Entry Tonesu Written form Key feature
S714 (MRX-001-A) ru-fe, la-to-li to-su lo-pa-zo-li / ke, la-to-li ka lo-pa-zo-li rufe, latoli tosu lopazoli / ke, latoli ka lopazoli First ru-fe … / ke, ideological pivot; contemplation vs praxis (to-su vs ka)
S715 (MRX-001-B) he o-be-go-li lo pa-zo-li, ka-be-ne! he obegoli lo pazoli, kabene! FIRST CORPUS IMPERATIVE; first he {collective NP}; o-be-go-li first use
S716 (MRX-001-C) fa-ra-su ne fa-de-mu lo o-zo-li farasu ne fademu lo ozoli W226 fa-ra-su first attestation; fa-de-mu opium-analog; o-zo-li the people
S717 (MRX-001-D) du-be-go-li ne de-li lo be-go-li dubegoli ne deli lo begoli Alienated labor: product confronts producer as adversary; du- prefix for product
S718 (MRX-001-E) la-a-zo-li ka go-si ra ; lu-a-zo-li be go-si vo-pa laazoli ka gosi ra ; luazoli be gosi vopa Gotha principle; a-zo-li universal-scoped person; la- vs lu- directionality; vo-pa (needs) first use
S719 (MRX-001-F) de-zo'ka-be ne wi-ra ; ru-fe, be go-si ko-de lo ka-be-zo dezo'kabe ne wira ; rufe, be gosi kode lo kabezo Capital vampire; de-zo'ka-be dead labor; ka-be-zo living labor; ko-de cross-genre reuse

New vocabulary: W226 fa-ra-su (religion: structured reverence practice). Compositional first uses: fa-de-mu (affect-fading device); o-zo-li (collective-of-persons); o-be-go-li (collective of producer-agents); du-be-go-li (product of producer = alienated labor); a-zo-li (universal-scoped person = each person); vo-pa (worth-presence = needs); ka-be (productive action); de-zo'ka-be (dead labor); ka-be-zo (living labor). Key structural findings: First corpus imperative (S715); first he {collective NP} vocative; first ru-fe … / ke, biclausally-partitioned pivot; du- prefix selecting agent and naming product; la- vs lu- role-marker directionality for distribution asymmetry; ko-de cross-genre reuse (EXO-002 serpent → MRX-001 capital).

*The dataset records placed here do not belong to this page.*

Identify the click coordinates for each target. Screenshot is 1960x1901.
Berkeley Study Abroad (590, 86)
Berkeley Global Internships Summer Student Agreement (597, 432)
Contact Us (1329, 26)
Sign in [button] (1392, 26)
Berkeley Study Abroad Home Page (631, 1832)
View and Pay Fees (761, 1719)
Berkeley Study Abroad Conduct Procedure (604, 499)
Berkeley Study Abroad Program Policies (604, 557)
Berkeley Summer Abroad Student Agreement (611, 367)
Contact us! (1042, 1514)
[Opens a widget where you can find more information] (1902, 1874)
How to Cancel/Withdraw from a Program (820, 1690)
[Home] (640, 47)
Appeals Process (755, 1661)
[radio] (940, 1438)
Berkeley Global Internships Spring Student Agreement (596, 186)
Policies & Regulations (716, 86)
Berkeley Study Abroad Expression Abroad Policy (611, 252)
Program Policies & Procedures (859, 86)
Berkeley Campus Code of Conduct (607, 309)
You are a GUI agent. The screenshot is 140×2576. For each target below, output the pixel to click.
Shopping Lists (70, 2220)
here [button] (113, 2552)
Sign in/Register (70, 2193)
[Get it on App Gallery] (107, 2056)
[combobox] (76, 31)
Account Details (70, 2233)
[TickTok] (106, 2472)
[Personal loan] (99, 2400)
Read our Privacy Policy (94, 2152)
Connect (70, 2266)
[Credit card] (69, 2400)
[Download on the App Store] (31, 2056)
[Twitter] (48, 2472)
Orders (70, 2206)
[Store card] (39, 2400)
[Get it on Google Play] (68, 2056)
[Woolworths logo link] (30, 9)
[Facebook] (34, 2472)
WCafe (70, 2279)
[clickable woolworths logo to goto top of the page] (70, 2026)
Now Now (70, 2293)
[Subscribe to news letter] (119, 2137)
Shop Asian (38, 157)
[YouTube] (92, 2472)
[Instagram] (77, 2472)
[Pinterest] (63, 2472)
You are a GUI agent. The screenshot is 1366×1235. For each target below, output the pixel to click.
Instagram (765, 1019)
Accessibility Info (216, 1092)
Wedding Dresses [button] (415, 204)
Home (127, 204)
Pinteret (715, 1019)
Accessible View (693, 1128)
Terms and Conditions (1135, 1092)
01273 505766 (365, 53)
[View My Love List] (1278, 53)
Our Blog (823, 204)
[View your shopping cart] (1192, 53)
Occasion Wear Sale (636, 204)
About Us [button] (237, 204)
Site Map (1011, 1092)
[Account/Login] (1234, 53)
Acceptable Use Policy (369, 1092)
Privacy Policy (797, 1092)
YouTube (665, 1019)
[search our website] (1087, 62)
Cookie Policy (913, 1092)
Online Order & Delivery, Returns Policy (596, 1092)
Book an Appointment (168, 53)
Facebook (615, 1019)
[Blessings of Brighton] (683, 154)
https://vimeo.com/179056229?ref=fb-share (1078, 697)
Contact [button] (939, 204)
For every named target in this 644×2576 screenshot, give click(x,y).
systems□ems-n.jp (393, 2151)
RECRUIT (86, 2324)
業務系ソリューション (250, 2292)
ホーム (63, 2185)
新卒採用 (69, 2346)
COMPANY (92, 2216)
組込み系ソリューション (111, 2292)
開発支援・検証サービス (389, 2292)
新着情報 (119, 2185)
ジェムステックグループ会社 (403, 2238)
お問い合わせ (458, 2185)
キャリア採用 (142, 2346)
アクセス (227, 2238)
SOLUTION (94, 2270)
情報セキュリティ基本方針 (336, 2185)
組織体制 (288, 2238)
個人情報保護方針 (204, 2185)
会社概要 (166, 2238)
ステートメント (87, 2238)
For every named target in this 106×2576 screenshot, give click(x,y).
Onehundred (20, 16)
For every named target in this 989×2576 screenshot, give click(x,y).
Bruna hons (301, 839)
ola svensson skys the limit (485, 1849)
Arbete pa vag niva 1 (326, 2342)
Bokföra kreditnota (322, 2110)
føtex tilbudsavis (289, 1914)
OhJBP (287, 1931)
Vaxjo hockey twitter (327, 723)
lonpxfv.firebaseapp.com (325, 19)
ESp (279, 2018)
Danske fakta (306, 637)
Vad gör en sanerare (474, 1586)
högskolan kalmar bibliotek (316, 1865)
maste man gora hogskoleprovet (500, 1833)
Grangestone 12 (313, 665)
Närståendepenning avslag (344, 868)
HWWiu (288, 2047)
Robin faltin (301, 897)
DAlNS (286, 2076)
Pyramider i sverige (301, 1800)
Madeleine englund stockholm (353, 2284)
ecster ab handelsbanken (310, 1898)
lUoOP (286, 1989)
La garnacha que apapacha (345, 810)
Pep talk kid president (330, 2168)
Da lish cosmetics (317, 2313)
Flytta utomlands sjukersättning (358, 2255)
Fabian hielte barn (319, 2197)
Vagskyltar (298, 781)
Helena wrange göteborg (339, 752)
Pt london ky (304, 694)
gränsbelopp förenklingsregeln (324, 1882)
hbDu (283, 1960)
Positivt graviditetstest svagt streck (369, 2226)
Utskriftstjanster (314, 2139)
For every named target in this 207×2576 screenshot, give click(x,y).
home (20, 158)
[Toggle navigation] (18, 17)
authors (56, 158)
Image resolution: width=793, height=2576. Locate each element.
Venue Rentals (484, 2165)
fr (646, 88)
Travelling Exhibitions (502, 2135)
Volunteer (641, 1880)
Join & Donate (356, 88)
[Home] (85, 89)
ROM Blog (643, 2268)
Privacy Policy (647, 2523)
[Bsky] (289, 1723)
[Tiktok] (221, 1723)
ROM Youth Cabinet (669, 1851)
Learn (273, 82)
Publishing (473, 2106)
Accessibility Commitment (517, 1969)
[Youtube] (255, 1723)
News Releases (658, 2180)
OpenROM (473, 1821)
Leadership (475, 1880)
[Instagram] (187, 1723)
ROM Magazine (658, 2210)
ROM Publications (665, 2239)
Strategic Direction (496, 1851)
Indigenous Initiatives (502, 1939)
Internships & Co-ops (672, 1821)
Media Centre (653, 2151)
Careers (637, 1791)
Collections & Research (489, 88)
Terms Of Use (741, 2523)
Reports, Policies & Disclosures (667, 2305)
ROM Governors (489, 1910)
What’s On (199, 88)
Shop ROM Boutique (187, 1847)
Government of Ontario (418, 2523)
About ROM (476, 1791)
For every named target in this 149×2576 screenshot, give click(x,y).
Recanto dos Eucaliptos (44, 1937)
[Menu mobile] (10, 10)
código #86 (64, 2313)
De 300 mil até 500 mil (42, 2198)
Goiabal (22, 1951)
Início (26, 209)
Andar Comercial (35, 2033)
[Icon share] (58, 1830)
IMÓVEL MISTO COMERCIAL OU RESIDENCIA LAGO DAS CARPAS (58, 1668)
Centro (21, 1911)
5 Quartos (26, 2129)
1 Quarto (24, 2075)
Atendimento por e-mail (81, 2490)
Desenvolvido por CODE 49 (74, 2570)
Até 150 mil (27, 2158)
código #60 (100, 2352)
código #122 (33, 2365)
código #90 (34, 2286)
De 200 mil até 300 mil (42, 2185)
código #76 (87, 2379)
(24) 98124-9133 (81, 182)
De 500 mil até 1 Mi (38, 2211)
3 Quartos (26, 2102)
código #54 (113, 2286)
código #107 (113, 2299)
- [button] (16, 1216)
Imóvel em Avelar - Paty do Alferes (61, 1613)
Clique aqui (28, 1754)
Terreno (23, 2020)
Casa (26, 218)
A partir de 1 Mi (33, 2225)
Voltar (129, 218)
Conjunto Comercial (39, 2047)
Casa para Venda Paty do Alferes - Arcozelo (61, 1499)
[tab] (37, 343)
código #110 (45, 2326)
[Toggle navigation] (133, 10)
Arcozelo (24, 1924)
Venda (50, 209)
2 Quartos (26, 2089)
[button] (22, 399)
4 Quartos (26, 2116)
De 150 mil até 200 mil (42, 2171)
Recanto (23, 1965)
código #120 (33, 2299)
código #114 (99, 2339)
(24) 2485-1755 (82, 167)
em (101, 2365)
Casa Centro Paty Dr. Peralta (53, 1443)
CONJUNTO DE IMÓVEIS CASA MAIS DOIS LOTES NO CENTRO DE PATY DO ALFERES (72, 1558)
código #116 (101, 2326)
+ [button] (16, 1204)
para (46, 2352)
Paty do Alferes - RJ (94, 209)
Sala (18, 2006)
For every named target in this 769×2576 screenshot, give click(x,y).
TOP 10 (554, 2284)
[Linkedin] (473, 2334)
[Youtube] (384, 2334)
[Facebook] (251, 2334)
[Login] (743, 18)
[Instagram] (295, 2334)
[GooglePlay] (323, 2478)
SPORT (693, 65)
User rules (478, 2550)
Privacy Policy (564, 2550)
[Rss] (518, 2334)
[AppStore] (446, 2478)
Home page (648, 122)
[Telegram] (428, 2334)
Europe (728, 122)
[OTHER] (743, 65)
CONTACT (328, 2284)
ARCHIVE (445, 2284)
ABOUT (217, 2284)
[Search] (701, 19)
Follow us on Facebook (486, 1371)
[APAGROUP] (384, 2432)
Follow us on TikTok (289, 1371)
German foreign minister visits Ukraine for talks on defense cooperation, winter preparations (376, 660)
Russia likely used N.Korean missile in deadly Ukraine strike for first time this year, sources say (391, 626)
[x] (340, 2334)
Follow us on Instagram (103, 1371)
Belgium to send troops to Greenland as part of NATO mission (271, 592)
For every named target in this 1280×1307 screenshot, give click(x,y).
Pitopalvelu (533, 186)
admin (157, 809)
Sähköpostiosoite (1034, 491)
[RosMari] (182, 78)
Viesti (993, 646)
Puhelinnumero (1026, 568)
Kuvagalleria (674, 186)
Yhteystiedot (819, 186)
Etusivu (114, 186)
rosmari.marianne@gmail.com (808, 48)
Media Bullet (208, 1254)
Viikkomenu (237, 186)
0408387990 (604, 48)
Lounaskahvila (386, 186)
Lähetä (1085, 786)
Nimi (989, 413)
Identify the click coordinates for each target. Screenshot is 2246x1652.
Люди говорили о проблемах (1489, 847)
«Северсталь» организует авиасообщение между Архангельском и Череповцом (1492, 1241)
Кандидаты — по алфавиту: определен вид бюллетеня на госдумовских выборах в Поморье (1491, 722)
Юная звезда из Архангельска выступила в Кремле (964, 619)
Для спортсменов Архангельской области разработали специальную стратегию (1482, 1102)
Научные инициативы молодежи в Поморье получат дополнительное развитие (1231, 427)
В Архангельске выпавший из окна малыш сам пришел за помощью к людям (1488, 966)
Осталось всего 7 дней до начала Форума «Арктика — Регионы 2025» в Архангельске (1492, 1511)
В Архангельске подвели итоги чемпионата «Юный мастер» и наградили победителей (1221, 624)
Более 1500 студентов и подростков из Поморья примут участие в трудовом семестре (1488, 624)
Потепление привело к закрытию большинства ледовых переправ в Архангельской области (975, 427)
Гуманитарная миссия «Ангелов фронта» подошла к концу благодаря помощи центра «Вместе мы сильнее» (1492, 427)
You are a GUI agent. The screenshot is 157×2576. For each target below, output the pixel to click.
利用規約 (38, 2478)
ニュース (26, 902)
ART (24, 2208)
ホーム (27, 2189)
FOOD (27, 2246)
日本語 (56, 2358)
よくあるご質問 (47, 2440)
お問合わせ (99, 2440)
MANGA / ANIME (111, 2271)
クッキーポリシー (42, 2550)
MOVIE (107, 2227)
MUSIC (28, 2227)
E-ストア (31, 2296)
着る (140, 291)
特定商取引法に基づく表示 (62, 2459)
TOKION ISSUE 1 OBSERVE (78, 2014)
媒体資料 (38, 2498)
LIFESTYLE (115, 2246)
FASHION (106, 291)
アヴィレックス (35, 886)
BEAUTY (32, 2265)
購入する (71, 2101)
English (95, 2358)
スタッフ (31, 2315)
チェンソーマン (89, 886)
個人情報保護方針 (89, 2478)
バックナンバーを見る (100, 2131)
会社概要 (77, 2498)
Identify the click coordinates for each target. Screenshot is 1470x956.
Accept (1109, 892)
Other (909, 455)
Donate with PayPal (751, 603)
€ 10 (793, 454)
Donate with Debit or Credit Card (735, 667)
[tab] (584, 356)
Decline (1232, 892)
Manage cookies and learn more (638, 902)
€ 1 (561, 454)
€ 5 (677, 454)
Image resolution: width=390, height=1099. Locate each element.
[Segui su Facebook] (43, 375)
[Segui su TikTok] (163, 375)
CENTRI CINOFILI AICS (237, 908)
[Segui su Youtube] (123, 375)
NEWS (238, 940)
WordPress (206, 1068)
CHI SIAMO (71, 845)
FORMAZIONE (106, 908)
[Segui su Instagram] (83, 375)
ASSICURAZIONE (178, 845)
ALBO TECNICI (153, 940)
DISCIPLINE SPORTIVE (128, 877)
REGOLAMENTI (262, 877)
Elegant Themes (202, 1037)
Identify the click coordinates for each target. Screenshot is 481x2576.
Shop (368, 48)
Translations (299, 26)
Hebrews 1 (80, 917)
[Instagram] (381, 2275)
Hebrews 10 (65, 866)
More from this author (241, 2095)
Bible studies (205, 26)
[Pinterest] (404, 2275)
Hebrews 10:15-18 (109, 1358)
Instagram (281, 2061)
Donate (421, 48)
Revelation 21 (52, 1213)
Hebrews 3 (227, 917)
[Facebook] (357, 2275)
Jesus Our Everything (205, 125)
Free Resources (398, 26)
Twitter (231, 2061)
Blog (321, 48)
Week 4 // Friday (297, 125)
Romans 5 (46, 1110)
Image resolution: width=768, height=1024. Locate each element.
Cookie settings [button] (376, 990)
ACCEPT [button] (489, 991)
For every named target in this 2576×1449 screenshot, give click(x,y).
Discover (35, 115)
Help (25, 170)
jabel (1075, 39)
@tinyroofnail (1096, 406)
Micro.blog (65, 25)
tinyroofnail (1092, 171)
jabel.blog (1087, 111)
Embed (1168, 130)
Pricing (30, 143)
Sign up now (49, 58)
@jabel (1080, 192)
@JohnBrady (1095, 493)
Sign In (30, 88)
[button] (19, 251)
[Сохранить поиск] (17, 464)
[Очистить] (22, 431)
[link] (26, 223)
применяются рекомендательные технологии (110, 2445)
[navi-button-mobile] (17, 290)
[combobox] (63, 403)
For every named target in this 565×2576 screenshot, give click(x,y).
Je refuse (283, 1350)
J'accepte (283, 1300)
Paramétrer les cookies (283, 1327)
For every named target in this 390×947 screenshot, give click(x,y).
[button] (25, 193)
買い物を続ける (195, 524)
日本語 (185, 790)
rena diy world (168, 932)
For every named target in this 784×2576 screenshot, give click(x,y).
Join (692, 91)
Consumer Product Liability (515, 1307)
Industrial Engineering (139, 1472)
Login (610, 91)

Colloquial Register Analysis

Form used CLQ entry Colloquial form Notes
fa-ra-su (W226) none 3-root compound — below 4-morpheme contraction threshold
fa-de-mu none 3-root compound — below threshold
o-zo-li none 3-morpheme — below threshold
o-be-go-li none 4-root — at threshold; o- collective prefix semantically load-bearing
du-be-go-li none 4-root — at threshold; du- result prefix semantically load-bearing
a-zo-li none 3-morpheme — below threshold
vo-pa none 2-root — below threshold
ka-be none 2-root — below threshold
de-zo'ka-be none 4-root with juncture — at threshold; juncture structure load-bearing; de-zo modifier essential
ka-be-zo none 3-root — below threshold
ko-de none 2-root — below threshold
go-si none 2-root instrumental — below threshold; semantically load-bearing operator
ru-fe none 2-root scope marker — below threshold; semantically load-bearing
ka-be-ne (W218) none 3-root W218 — below 4-morpheme threshold

Verdict: irreducibly formal — all forms are below threshold, at-threshold but load-bearing, or scope markers.

CLQ entries registered from this batch: none.